なぜこんなに変換効率が異なるのでしょうか?
それはパワコンに変圧器(絶縁トランス)が付いているかどうかが原因です。
トランス内蔵型パワコンの場合、パネルが発電した直流電流は一度変圧されてから電力会社の電線に流れます。
万が一、パワコンの故障などがあった際も、直接電気が電力会社の電線に流れることを防いでくれます。
一方で、回路構造が複雑になりコストが高くなってしまうというデメリットがあります。また、トランスで変圧される分だけ変換効率も落ちてしまいます。
(トランス内蔵型パワコン)
一方でトランスレスのパワコンでは変換効率が高くなります。しかし、電力会社によっては別途トランスを設置することが義務付けられてしまう場合があります。この場合、結局外付けのトランスで一定の変換ロスが出てしまいます。
(SMAトランスレスパワコン)
単純な変換効率だけではなかなか評価しづらいですが、個人的にはトランスを外付けしてでも変換効率の高さは重要だと考えています。
変換効率のいいパワコンはそれだけ熱に強いということができます。
鶴田電気の外付けトランスの変換効率は97.5%ですから98%のパワコンに外付けトランスを経由させると95.5%の変換効率ということになります。
1-3-2 次に評価するポイントはMPPT制御
どうしても影がさしてしまう土地ってありますよね?
こういう場合に重要になるのがMPPT性能です。
詳しいことは3章で説明しますが、影やパネルの故障が発生した時にこのMPPT制御の性能が重要になってきます。
一方で、特に影がささない土地であれば、思い切ってシンプルなMPPT制御をしている「集中管理型」のパワコンを選択することでパワコンの金額をぐっと抑えることができます。
49.5kWの発電所でパワコンの金額が100万円の発電所と200万円の発電所があるくらいですからこれはとても大きな金額です。
土地の状況や発電所の設計と相談しながら決めていきましょう。
この辺の考え方は5章の「賢いパワコンの選び方」で詳しく解説していきます。
1-3-3 電力会社からの要望に応える機能について
お日様任せの太陽光発電。
導入が進んできたことにより、晴れた日に太陽光が発電し過ぎてしまうと当日使用される電気よりも多くの発電が見込めてしまような状況が出てきました。

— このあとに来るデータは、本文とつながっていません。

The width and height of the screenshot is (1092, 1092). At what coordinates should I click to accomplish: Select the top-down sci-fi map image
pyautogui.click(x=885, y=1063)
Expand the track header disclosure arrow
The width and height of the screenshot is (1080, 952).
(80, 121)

このような時、売電を停止するような機能をつけることが電力会社から求められるようになってきました。
これを出力抑制制御機能といいます。
(九州電力 再エネ出力制御について知りたい )
2019年現在新規の接続に関しては東京電力、中部電力、関西電力以外の電力会社からはこの「出力抑制制御機能付き」のパワコンが求められています。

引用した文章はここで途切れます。